Your task - Take the line with "This screenshot has width=591, height=398." and every line after it in the entries below, and set them down exactly, without any pictures.

------ Data provided ------

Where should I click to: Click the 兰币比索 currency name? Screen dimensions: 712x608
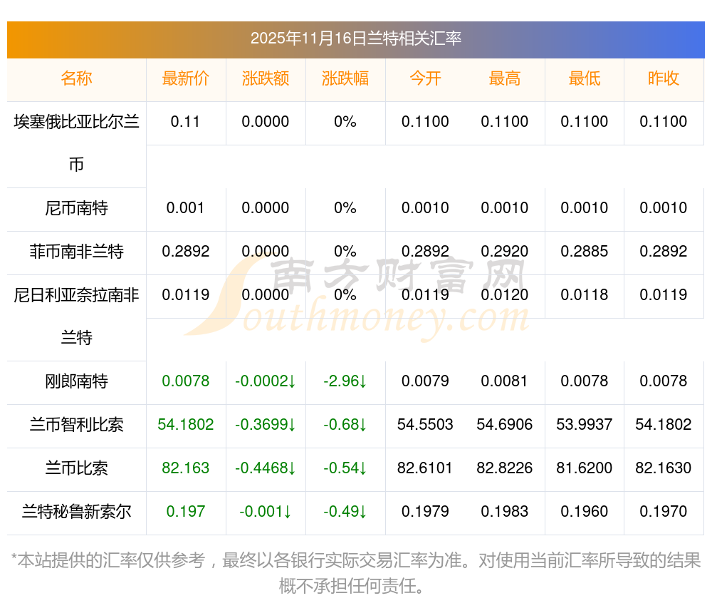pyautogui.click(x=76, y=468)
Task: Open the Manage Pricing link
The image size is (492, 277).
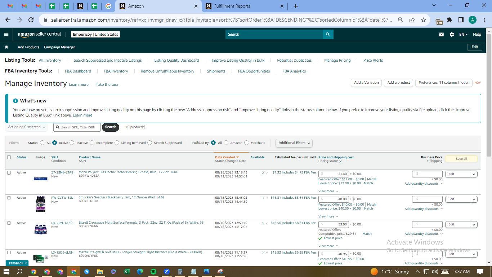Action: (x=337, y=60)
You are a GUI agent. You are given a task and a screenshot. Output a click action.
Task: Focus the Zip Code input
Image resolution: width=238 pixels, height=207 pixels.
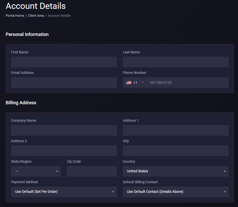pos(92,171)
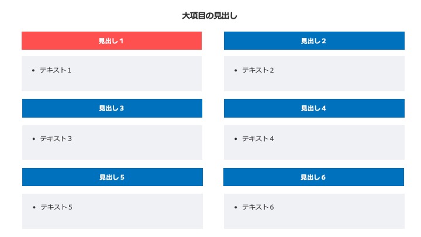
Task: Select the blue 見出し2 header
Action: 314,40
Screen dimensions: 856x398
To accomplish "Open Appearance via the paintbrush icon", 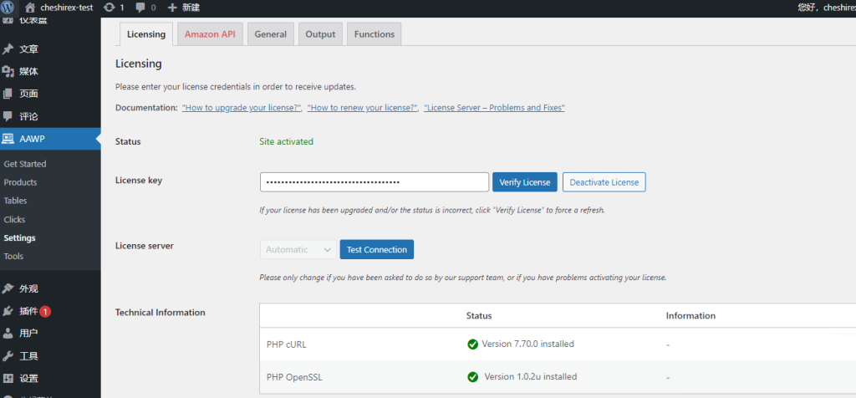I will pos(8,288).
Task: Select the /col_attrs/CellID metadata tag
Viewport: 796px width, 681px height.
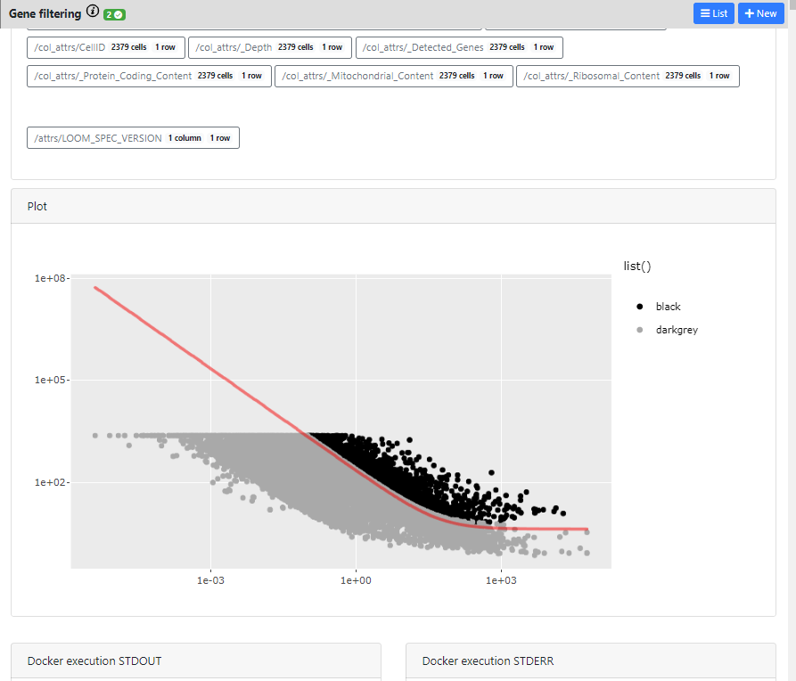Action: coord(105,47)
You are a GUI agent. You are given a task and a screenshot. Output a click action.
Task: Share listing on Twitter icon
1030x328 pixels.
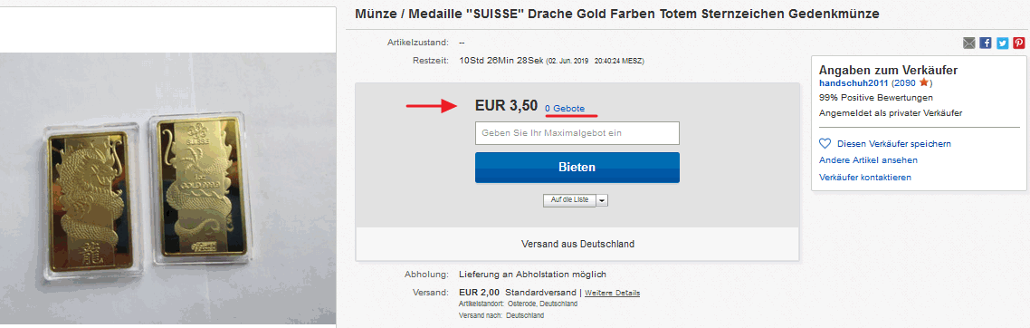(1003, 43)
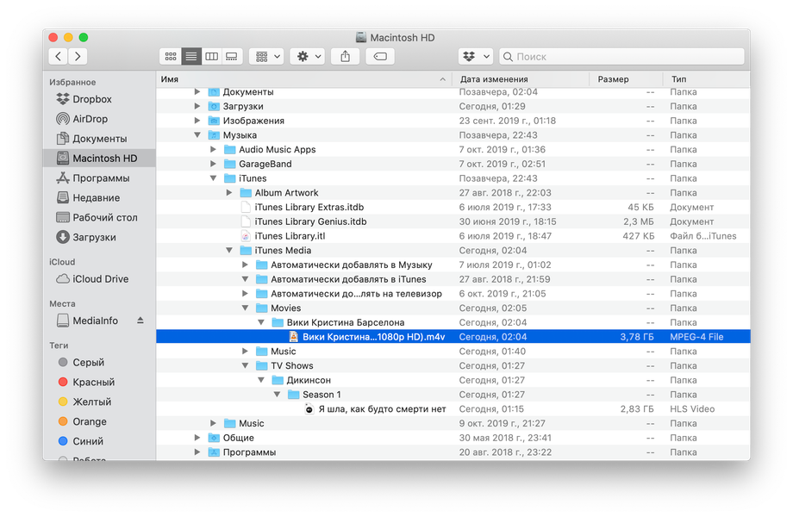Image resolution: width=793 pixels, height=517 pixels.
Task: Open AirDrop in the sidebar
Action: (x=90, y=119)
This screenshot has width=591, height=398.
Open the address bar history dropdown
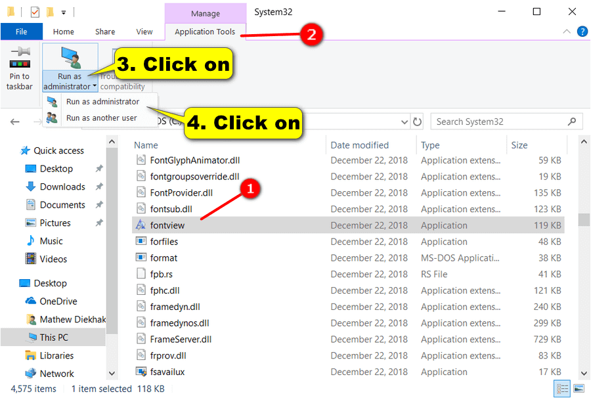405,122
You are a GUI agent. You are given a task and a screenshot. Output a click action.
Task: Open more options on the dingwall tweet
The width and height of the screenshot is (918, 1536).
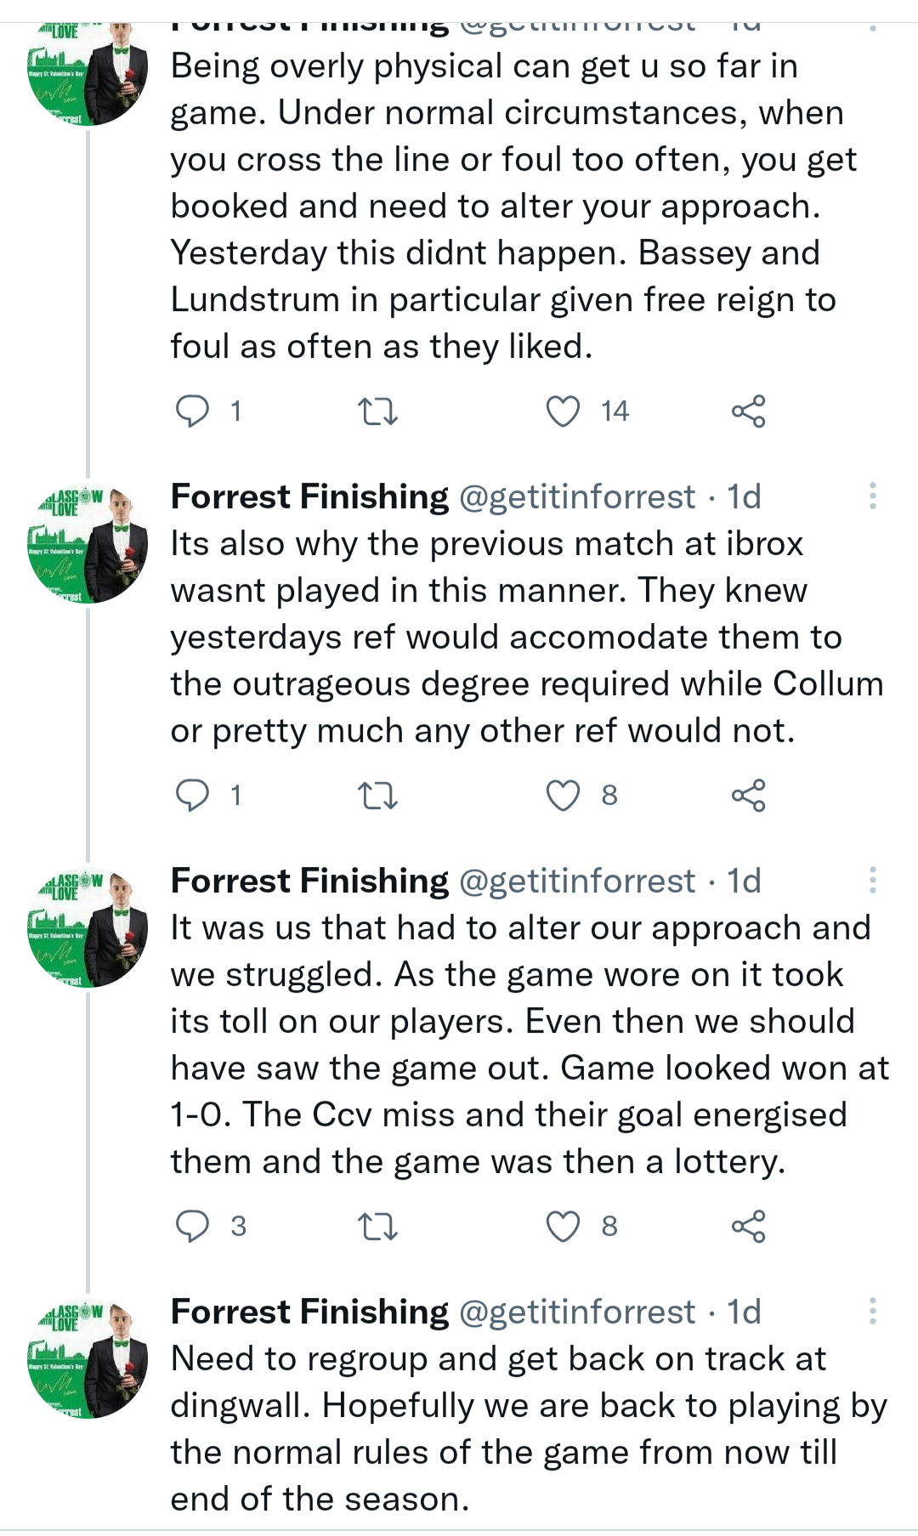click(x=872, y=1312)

------

Exercise solution -
This screenshot has width=591, height=398.
Open the address bar history dropdown
405,122
You are a GUI agent. You are given a task and a screenshot. Output a click action.
Task: Open more options on the dingwall tweet
The width and height of the screenshot is (918, 1536).
click(x=872, y=1312)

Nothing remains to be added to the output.